Buying Time, Preserving Optionality

One of Climeworks’ key insights is that DAC should not be seen as a stand-alone solution, but as part of a diversified strategy. “The best way is to build a portfolio across technologies,” Aepli notes. “Nature-based credits are available today at relatively low cost, but they are not permanent. Over time, as they become capacity constrained and more expensive, companies will need to shift to technological removals like DAC. What we do is help customers think through their strategy over the next 15 to 20 years—how to minimize cost while ensuring availability throughout this shift.” Investing in removals today exploits the cost curve by securing multi-year offtakes before capacity is scarce and prices rise. Treating removals as a strategic portfolio allocation—starting small now and scaling over 15–20 years—preserves optionality, ensures future availability of permanent, third-party-verified tons, and turns climate liability into a bankable asset class aligned with long-term value creation.

For CFOs grappling with long-term net-zero targets, Aepli’s message is clear: act early. “You might be tempted to wait until you’re forced to act,” he says. “But there’s a high cost to waiting. Today, we are not yet supply-constrained. In five to ten years, as compliance schemes tighten and demand rises, capacity will be scarce and prices higher. If you invest now, you buy optionality and secure future access at a much lower entry price.”

Lessons for CFOs

As a scale-up CFO in the sustainable finance space, Aepli highlights the unique challenges and opportunities of leading finance in a fast-moving sector. “As a CFO in a scale-up, you need to be prepared for the unexpected. Policy environments and investor appetite can shift quickly. You rely on long-term planning, but you must also build flexibility and contingencies into your models.”

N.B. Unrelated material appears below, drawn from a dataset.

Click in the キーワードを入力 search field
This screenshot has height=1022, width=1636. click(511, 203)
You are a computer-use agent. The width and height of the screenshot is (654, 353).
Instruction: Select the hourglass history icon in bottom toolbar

For larger, more mature companies, his advice is to integrate carbon removals into transition plans now rather than later. “Not many CFOs have thought deeply about carbon removals yet. That’s understandable - reducing your own emissions always comes first. But it’s not enough. By starting small today, you reserve capacity for tomorrow and keep agency over how your company delivers credible net-zero strategies.”

Transition Finance in Action

The story of Climeworks offers a glimpse of how transition finance can operate in practice. It shows how CFOs can mobilize capital into emerging solutions, how policy and private finance can combine to drive scale and how corporates can integrate new technologies into long-term transition plans.

Carbon removal may be at the frontier now, but the trajectory is familiar: high early costs, followed by exponential scaling and falling unit prices. Just as with solar and wind, the inflection point will come from investors willing to back innovation before it is mainstream.

“In the end, it always lands on the CFO’s table,” Aepli reflects. “Whether it’s in my own company or in the broader sustainability strategies of our customers, finance leaders hold the key. Transition finance is about choices and making those choices early can define whether we meet the 1.5°C target.”